New Delhi
Postpartum recovery can take months for some, and years for others. The deciding factor is usually the care given to the mother in the first stage after delivery which is worldwide rightly called the fourth trimester. One of the most important factors that greatly aids in a mother’s recovery from childbirth is post-pregnancy nutrition. A new mother's diet should contain all the necessary nutrients and vitamins just as it was throughout pregnancy.
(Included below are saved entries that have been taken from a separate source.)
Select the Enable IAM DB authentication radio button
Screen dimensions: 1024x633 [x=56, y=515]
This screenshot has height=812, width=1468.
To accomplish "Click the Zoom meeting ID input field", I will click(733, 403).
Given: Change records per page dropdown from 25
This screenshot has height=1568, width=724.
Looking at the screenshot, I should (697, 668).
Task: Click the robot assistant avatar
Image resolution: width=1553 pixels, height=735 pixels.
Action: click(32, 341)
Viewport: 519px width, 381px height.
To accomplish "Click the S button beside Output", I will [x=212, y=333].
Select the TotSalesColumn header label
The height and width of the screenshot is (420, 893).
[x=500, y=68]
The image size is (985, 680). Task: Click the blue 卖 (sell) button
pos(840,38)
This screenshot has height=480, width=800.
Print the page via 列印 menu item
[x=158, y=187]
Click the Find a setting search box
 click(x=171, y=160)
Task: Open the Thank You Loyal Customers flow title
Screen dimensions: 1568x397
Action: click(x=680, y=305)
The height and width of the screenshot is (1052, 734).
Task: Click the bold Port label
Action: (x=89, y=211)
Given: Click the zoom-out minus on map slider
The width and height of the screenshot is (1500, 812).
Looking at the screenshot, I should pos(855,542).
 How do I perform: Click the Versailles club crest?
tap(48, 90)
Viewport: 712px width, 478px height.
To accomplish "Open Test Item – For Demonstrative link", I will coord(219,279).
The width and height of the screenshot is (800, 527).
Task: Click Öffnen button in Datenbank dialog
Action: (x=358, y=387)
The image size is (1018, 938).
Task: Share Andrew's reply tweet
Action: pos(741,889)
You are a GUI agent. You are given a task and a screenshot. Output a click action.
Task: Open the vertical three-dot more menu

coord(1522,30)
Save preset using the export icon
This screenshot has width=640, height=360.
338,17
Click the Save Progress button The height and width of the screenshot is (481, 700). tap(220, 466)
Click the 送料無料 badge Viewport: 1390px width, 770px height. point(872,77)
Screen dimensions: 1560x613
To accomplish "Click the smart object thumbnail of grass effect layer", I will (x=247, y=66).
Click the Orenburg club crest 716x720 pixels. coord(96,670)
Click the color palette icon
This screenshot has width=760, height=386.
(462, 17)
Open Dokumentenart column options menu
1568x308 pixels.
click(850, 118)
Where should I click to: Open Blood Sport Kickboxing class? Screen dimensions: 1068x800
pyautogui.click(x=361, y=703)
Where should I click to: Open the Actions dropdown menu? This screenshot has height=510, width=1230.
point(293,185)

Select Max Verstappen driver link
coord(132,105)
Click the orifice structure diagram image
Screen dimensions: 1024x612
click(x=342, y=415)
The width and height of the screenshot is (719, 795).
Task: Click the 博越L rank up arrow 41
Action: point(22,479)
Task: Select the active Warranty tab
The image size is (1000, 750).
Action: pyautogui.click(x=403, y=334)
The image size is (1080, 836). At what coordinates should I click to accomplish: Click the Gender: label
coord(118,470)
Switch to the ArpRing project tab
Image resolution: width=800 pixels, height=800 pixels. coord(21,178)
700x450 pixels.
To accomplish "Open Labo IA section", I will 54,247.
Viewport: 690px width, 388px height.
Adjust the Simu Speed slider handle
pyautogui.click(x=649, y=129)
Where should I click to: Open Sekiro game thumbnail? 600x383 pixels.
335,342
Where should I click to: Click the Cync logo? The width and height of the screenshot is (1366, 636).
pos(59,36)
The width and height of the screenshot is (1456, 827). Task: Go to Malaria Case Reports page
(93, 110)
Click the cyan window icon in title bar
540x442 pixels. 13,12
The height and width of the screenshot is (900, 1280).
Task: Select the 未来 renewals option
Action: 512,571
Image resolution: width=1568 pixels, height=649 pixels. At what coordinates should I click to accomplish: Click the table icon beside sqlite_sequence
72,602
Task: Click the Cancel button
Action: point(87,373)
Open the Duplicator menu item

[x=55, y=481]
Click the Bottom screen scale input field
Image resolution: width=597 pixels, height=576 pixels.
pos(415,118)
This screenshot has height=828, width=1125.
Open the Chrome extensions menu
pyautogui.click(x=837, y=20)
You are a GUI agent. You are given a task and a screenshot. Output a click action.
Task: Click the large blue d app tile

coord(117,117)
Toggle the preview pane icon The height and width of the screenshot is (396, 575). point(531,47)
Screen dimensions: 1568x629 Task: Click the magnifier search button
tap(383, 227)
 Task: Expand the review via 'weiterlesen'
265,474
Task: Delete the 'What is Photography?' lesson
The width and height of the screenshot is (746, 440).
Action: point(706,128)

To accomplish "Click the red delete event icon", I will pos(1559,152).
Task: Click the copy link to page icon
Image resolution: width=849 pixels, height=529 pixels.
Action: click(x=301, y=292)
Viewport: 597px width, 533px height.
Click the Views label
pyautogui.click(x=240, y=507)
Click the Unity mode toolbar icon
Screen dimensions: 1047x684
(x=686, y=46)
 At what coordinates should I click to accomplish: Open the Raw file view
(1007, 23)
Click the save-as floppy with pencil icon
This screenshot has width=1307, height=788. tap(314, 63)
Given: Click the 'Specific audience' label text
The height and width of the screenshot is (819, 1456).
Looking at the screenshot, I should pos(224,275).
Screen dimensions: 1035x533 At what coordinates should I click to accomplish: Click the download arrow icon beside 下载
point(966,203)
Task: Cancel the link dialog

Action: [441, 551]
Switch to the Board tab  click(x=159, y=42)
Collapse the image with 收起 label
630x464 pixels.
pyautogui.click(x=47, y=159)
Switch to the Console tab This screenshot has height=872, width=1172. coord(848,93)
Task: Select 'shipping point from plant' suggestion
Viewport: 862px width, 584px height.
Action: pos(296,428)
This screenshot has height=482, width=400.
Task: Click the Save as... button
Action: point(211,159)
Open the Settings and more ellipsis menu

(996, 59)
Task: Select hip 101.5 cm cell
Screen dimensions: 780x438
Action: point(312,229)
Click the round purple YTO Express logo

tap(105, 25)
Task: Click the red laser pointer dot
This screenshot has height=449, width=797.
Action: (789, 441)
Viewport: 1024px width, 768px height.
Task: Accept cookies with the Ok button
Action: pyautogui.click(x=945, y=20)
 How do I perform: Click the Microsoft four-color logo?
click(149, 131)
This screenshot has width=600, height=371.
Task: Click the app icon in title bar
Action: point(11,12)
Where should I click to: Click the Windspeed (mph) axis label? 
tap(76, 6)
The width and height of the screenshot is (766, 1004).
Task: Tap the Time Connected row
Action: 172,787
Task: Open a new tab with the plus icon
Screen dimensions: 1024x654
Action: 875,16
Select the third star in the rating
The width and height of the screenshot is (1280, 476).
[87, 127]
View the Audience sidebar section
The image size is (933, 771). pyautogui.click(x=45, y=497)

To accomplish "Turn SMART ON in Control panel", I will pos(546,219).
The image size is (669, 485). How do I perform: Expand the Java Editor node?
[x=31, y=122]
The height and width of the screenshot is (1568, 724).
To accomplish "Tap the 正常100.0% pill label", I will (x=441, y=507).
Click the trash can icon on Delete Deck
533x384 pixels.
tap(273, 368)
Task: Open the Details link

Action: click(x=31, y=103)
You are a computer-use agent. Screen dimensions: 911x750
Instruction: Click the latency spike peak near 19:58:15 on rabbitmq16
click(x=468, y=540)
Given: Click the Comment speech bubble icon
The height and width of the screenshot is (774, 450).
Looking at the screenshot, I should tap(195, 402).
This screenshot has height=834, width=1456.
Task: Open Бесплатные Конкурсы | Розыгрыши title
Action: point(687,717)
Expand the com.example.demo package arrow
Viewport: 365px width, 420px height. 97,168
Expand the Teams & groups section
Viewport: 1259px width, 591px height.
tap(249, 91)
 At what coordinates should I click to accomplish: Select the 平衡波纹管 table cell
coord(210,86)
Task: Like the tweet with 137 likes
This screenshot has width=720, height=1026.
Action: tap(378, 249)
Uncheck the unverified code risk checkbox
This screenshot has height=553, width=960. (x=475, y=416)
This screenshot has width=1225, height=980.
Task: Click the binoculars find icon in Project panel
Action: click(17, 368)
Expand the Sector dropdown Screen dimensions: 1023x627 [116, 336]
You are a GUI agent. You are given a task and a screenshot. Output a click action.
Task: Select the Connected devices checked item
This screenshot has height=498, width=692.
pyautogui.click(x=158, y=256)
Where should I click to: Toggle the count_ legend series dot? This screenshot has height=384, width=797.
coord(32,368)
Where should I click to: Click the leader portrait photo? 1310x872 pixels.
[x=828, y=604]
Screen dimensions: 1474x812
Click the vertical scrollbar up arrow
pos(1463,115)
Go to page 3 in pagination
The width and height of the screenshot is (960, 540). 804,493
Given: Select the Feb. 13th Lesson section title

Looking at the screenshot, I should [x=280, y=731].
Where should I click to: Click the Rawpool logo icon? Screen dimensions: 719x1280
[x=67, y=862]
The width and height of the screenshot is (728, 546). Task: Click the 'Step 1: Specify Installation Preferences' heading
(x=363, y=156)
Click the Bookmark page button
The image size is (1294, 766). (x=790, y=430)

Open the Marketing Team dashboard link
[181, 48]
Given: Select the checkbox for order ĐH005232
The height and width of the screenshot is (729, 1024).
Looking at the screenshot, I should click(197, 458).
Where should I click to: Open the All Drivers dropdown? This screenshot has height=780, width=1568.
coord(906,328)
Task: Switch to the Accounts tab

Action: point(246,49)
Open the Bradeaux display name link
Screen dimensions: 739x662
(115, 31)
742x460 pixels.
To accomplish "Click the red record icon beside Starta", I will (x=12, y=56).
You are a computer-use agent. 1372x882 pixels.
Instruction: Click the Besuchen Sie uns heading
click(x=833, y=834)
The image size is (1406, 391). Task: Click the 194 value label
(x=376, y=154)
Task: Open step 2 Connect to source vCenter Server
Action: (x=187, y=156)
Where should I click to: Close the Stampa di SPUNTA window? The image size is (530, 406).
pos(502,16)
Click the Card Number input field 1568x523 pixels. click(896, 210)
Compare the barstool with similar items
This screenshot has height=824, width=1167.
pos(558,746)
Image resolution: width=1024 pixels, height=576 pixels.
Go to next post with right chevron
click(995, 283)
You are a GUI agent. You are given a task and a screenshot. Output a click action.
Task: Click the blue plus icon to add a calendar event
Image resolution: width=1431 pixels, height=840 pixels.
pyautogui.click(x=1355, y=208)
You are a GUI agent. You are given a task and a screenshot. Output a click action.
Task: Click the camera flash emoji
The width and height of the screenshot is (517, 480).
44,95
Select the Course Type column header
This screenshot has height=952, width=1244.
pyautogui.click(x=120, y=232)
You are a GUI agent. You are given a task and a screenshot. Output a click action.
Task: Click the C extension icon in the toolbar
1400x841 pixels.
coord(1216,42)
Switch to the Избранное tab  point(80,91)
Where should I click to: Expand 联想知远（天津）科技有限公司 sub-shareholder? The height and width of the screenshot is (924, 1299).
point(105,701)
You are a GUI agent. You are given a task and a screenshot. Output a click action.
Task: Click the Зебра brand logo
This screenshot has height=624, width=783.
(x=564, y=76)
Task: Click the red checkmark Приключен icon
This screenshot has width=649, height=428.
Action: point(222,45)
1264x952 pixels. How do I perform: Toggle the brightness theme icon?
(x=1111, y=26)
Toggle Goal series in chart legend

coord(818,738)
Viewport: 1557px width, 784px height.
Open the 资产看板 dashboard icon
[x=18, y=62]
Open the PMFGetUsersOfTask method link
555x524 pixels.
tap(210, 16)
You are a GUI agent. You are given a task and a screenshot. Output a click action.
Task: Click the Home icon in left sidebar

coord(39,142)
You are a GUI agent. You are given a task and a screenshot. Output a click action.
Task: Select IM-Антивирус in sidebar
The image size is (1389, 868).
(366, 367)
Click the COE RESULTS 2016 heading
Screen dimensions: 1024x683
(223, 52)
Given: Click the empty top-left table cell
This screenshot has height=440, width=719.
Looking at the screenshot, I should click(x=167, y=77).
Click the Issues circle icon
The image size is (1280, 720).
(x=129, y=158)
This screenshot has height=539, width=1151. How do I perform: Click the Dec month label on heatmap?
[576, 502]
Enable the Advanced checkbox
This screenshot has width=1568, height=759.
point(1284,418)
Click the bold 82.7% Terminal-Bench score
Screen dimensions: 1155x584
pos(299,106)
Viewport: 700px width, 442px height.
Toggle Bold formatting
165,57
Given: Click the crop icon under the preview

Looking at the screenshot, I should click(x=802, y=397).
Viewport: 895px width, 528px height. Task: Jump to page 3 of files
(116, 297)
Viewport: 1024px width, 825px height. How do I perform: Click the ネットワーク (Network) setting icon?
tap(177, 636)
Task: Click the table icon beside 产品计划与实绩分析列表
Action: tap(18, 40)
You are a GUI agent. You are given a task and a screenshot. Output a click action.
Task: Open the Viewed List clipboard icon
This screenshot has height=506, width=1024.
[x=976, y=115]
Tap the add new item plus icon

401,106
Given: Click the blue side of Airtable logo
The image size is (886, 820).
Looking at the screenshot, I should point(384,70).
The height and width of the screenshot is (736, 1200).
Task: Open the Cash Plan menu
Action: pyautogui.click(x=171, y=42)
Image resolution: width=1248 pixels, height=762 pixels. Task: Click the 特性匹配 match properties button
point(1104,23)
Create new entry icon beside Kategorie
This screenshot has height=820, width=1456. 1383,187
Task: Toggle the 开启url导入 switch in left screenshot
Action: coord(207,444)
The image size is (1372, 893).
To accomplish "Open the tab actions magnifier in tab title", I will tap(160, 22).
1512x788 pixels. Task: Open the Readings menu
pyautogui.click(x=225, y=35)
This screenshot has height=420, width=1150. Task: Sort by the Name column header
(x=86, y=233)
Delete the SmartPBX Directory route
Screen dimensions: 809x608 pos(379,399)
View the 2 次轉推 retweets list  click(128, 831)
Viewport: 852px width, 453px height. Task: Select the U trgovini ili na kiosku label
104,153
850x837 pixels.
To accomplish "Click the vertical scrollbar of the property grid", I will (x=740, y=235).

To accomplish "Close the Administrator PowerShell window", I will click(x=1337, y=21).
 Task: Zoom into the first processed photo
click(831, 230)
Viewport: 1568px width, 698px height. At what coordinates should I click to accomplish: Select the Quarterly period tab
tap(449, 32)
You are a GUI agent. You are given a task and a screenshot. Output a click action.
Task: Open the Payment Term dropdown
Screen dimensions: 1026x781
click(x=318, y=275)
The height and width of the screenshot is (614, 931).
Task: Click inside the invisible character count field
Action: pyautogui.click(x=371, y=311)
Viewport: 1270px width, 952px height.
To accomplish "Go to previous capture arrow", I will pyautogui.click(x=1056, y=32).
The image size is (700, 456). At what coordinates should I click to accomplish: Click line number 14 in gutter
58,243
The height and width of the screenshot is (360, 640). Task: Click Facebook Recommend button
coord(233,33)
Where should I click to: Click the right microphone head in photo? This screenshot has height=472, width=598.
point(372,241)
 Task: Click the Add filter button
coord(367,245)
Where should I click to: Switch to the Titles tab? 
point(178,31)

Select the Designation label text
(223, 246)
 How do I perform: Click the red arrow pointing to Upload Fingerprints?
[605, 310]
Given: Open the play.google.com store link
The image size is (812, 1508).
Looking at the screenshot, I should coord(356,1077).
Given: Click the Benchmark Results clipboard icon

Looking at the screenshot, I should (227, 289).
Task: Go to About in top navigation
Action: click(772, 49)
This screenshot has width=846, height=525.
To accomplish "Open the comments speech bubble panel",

The new mother's body not only has to provide for the baby with milk but also needs to bounce back for the sake of the woman. Knowing what to eat and what to avoid gives the infant the nutrition they need while also assisting in energy restoration for the mother. If you are someone who needs postpartum care personally or know someone who needs it within your circle, here are some nutritious food choices to incorporate into your diet, as recommended by Nisha, Consultant Dietician and Nutritionist at Motherhood Hospitals, Gurugram.
1. Moringa
Mothers are advised to take moringa leaves as soon as possible after giving birth. Together with a variety of other nutrients and minerals including calcium, iron, and protein, they are known to include healthy amounts of vitamins A, B, and C. To incorporate fresh moringa leaves into your diet, you can add them to soups, fried vegetables, and other dishes.
2. Ragi or Finger Millet
Finger millet also known as ragi in India, is high in iron and calcium and can improve your health. Finger millet is particularly beneficial for lactose-intolerant people as it helps restore strength after childbirth and provides necessary nutrients. You can consume it either in the form of rotis or porridge.
3. Dalia
Dalia has a tonne of health advantages. Made from broken wheat, Dalia has a high nutritional content and is easily digested. It is thought to be among the finest foods for energy levels because of its high fibre content.
4. Fruits & Vegetables
Fruits and vegetables (raw and unprocessed) come at the top of every nutrition diet chart for obvious reasons. For a postpartum diet too, fruits and vegetables are your best bet. Vegetables are full of nutrients, fibre, and vitamins that help support digestive health, boost energy, prevent constipation, and are excellent for nursing mothers.
5. Soaked Nuts
Packed with vital minerals like iron, calcium, and zinc, as well as vitamins K and B – nuts are another nutritional powerhouse. They're a good source of protein and important fatty acids as well. In addition to being incredibly nutritious, nuts are also thought to be lactogenic.
6. Black Sesame Seeds
These small flat seeds are rich in calcium, iron, copper, magnesium, and phosphorus. All these nutrients may be found in black sesame seeds which makes them good for restoring the body's supply of essential minerals. Controlling bowel movements is another common benefit associated with black sesame seeds.
7. Edible Gum
Gondh, also known as edible gum or acacia gum, holds significant nutritional value, particularly beneficial for pregnant women. Rich in calcium, antioxidants, and essential nutrients, it aids in strengthening bones, supporting foetal development, and boosting overall immunity. Consuming it during pregnancy can help alleviate common issues like joint pain, promote healthy digestion, and contribute to the mother's overall well-being. Its natural properties make it a valuable addition to a balanced diet, offering pregnant women a wholesome and nourishing supplement to support their health and the growth of their unborn child.
Many people think that consuming foods high in sugar or clarified butter increases milk production and gives a new mother more strength and endurance. But it’s not true. You can, however, have a moderate amount of sugar and ghee with your meal and stay away from spicy and deep-fried items that can upset your stomach and cause indigestion.